Cookies werden akzeptiert, JavaScript geht auch. Alle anderen Seiten wo man sich anmelden muß von amazon bis ridemonkey gehen auch.

----------


## radlfoara

ja das mit den 2 anmeldeversuchen war bei mir über firefox auch einmal eine Zeit lang, aber irgendwie hat es dann so plötzlich wie es gekommen ist auch wieder aufgehört (das war so ca. nach 2 Monaten bei mir), aber keine Ahnung warum.
...das is genau so komisch wie bei mir manchmal die ganze Seite nur Englisch is  :Confused:

----------


## pAz

> Wir haben nicht zufällig die gleiche?


puhh glaub ned  :Lol: 




> aber irgendwie hat es dann so plötzlich wie es gekommen ist auch wieder aufgehört (das war so ca. nach 2 Monaten bei mir), aber keine Ahnung warum


hat bei mir auch erst kürzlich angfangen...

komsich

----------


## noox

kann es sein, dass ihr über downhill-board.com zugreift? Statt www.downhill-board.com.

Versucht mal alle Cookies der Downhill-Rangers-Seiten zu löschen. Sowohl mit www. als auch ohne.
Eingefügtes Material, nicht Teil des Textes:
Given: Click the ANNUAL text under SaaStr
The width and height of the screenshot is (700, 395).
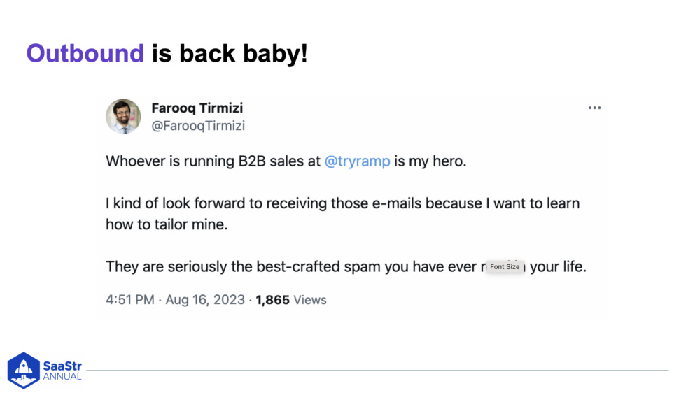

Dann über www.downhill-board.com einloggen. Das Einloggen ist hier ein bisschen besonders, weil ich beim Ein- und Ausloggvorgang das Cookie sowohl auf www.downhill-board.com als auch auf www.dh-rangers.com setze und lösche. Dazu muss ich zwischen den Seiten forwarden. Und dabei könnte es ein Problem geben. Dieser Mechanismus ist aber seit 2 Jahren so online.

In naher Zukunft soll aber eh nur mehr ein Url funktioneren (entweder mit oder ohne www).

----------


## pAz

> kann es sein, dass ihr über downhill-board.com zugreift? Statt www.downhill-board.com.


100 pkt. fürn hannes  :Way To Go: 
hab damals schnell-schnell die seite ohne www zu den favoriten gebn...




> In naher Zukunft soll aber eh nur mehr ein Url funktioneren (entweder mit oder ohne www).


wiso?is ned möglich,dass mit mit beiden arten genau die gleiche seite mit den selben einstellungen us.w kommt,also dass des problem nimmer gibt?

lg

----------


## noox

geh mal z.B. auf www.downhill-rangers.com ... dann wirst automatisch auf downhill-rangers.com umgeleitet. So soll das dann auch bei den anderen Urls sein.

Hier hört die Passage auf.